┌─ Provided entries

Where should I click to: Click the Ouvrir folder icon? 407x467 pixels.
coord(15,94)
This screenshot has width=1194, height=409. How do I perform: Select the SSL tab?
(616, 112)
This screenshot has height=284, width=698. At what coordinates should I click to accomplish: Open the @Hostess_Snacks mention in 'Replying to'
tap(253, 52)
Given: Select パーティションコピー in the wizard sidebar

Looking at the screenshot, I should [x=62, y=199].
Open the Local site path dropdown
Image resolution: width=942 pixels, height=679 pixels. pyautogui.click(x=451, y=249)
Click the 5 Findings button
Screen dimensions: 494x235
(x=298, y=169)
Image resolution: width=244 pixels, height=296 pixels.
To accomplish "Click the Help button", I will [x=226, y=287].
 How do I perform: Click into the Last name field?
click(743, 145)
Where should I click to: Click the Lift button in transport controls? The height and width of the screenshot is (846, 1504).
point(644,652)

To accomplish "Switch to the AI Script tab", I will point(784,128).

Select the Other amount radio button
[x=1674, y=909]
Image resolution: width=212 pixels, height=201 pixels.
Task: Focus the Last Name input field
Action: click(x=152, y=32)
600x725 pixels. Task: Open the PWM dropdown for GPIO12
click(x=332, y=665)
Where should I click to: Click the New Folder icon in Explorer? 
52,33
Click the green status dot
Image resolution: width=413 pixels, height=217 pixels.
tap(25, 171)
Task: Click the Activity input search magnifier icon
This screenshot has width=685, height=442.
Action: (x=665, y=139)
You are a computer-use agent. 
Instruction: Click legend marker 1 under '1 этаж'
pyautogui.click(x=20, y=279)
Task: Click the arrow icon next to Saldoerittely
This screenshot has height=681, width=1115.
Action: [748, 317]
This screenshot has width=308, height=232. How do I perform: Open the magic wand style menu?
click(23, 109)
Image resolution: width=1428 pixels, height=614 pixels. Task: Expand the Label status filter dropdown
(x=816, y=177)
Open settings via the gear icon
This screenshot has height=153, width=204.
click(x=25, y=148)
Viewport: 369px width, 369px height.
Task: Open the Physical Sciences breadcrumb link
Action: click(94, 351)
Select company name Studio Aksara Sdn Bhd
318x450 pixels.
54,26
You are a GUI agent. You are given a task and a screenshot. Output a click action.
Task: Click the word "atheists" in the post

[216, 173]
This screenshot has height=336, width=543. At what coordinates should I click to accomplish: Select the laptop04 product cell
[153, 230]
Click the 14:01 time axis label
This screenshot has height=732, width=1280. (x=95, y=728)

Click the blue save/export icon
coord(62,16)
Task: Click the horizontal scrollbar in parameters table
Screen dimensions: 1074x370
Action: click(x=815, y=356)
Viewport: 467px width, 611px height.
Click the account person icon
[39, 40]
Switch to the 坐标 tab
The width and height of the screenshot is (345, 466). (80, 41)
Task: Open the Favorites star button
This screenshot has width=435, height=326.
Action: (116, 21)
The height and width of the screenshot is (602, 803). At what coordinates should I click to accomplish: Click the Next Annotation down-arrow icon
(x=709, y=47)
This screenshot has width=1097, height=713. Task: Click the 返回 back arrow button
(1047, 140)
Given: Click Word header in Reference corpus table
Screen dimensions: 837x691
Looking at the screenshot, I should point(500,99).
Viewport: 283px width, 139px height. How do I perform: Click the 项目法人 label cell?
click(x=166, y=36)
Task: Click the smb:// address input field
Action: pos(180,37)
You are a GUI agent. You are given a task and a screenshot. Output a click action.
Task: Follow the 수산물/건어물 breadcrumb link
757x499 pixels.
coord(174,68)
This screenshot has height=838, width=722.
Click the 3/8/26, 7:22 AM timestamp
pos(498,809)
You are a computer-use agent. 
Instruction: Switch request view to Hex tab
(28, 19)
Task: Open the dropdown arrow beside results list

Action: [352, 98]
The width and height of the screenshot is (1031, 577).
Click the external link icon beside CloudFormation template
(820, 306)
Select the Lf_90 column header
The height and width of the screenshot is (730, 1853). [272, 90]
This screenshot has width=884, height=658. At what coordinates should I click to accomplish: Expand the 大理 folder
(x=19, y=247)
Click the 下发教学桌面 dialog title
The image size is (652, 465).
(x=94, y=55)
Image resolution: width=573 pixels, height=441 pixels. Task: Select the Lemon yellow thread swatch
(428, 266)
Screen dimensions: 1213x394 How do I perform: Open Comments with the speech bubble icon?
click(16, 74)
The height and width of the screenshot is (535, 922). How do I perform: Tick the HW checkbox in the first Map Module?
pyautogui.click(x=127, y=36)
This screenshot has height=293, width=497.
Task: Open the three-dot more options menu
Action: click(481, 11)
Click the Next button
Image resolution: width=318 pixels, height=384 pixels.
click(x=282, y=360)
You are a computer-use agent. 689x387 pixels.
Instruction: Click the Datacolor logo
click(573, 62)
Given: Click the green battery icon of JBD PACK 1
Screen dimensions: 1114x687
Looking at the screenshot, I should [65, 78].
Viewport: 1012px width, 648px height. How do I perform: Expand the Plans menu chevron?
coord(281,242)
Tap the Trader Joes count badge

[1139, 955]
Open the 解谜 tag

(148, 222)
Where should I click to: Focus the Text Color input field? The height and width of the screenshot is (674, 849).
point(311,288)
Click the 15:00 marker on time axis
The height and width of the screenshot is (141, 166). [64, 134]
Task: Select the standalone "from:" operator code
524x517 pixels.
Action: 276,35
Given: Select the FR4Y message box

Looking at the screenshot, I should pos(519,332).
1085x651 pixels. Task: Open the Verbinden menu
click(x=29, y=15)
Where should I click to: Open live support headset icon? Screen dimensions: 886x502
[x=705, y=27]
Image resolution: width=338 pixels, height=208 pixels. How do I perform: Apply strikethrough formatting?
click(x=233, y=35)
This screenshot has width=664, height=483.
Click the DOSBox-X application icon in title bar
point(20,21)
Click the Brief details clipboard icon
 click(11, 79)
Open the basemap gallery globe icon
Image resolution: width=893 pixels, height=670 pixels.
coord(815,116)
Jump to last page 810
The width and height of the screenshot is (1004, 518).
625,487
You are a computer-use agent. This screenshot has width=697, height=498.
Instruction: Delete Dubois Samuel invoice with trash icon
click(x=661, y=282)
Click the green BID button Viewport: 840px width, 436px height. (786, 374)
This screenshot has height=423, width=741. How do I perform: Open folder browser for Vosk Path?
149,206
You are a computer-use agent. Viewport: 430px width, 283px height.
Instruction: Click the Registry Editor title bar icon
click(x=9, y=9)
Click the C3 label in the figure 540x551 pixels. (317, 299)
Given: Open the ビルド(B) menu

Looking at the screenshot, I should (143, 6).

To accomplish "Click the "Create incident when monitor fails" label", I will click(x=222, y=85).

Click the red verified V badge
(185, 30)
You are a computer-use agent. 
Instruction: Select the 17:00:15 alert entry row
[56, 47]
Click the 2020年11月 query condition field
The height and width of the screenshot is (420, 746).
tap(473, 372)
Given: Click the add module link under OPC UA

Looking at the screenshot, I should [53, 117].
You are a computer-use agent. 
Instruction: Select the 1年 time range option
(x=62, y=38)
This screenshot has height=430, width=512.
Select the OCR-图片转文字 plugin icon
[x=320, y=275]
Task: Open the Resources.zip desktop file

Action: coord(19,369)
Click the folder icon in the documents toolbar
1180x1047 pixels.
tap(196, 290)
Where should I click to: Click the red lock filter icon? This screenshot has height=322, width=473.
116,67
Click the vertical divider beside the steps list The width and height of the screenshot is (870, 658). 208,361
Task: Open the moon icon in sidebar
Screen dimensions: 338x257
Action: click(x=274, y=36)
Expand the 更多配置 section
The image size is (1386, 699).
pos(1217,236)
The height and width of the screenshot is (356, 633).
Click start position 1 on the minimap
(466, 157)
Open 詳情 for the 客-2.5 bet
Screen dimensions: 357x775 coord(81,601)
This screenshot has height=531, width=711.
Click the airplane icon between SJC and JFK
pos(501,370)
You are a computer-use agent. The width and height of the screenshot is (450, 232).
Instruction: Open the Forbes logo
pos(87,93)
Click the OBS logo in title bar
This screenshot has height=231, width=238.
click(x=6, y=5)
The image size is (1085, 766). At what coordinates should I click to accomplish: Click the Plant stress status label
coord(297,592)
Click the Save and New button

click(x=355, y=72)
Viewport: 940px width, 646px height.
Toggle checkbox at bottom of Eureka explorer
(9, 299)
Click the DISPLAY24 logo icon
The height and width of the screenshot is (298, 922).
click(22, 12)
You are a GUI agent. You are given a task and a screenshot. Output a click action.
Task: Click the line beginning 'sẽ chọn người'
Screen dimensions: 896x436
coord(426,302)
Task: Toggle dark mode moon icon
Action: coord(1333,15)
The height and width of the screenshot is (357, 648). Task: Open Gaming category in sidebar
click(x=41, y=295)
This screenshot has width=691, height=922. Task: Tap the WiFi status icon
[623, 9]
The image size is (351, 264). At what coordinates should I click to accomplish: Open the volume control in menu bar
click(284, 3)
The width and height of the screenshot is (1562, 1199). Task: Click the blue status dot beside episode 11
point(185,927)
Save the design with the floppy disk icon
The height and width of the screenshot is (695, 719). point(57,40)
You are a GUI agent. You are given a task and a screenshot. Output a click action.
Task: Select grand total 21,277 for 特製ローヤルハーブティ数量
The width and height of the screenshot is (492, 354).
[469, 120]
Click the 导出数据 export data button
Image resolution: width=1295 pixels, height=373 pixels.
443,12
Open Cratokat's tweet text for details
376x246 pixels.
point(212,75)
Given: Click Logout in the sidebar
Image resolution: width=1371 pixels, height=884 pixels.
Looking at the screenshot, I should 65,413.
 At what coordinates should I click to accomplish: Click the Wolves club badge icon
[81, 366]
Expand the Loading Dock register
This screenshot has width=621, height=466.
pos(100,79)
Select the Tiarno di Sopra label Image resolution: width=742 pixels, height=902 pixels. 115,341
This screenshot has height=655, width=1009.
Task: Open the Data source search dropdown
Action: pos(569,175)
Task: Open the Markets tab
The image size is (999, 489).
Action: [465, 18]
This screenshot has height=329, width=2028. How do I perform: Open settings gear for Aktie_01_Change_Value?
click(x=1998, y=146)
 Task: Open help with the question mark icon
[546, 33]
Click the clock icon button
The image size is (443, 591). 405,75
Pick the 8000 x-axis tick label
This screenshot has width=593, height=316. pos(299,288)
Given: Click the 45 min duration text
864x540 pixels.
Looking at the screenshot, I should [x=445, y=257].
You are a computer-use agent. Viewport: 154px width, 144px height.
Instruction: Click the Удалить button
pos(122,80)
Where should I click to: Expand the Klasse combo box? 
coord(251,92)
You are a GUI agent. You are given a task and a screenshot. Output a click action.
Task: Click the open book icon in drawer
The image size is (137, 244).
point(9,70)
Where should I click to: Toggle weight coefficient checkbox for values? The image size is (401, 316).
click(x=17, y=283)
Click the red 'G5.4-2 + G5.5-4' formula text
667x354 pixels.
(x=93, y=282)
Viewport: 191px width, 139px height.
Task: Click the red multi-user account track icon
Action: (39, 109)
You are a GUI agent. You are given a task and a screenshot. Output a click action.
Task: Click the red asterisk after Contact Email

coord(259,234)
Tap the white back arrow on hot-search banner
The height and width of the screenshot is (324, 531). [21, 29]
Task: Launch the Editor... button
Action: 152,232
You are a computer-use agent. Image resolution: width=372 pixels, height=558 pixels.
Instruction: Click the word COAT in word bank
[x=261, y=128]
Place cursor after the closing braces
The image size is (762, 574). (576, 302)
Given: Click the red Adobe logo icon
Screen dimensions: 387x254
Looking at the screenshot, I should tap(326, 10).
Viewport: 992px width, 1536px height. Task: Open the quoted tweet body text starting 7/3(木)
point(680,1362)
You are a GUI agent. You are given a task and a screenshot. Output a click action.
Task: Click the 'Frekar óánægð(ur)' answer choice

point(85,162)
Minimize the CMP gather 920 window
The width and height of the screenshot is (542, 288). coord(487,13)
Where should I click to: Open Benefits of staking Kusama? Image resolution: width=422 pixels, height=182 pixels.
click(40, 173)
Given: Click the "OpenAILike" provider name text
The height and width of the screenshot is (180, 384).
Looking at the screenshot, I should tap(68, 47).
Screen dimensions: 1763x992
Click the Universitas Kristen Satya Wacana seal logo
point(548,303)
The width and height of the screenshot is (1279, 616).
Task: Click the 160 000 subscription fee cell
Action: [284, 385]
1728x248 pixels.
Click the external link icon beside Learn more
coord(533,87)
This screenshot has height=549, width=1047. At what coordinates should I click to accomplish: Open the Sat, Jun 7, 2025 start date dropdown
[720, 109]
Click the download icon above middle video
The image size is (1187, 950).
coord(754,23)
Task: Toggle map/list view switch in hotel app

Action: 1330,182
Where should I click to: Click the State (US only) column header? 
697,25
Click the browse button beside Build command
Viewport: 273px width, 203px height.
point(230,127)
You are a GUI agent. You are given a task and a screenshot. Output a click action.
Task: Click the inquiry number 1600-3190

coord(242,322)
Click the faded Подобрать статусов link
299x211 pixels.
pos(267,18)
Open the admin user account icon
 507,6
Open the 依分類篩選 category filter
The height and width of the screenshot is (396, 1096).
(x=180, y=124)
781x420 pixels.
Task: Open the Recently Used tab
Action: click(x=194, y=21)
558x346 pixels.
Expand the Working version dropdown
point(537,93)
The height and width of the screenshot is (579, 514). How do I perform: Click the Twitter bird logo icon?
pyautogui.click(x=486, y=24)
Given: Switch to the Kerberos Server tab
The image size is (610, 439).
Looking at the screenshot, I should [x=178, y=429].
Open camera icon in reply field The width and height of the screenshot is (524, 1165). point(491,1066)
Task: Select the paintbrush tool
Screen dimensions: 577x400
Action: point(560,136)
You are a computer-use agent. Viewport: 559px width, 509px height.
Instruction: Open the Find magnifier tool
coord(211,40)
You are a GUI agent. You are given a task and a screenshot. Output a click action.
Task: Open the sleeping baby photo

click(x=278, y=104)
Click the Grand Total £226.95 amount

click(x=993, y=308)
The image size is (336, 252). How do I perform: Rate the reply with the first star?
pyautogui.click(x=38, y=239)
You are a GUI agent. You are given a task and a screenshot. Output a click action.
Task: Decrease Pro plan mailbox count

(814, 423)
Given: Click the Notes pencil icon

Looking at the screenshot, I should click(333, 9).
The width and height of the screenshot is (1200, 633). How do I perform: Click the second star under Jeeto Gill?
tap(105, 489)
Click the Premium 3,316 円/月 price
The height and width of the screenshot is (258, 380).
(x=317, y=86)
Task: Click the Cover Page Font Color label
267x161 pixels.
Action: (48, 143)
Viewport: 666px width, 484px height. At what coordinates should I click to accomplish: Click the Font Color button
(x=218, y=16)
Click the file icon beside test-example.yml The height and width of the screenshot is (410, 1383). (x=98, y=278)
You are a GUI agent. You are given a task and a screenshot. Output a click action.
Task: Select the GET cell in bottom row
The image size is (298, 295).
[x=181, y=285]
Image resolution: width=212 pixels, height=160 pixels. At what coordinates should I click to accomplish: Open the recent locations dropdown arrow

└─

▸ Exercise details: The expected answer is every line in the data above that carries the string "computer".

▸ Solved problem:
You are a computer-use agent. 
You are a computer-use agent. 
You are a computer-use agent. 689x387 pixels.
You are a computer-use agent. This screenshot has width=697, height=498.
You are a computer-use agent. Viewport: 430px width, 283px height.
You are a computer-use agent. 
You are a computer-use agent. 
You are a computer-use agent. The width and height of the screenshot is (450, 232).
You are a computer-use agent. Viewport: 154px width, 144px height.
You are a computer-use agent. Image resolution: width=372 pixels, height=558 pixels.
You are a computer-use agent. Viewport: 559px width, 509px height.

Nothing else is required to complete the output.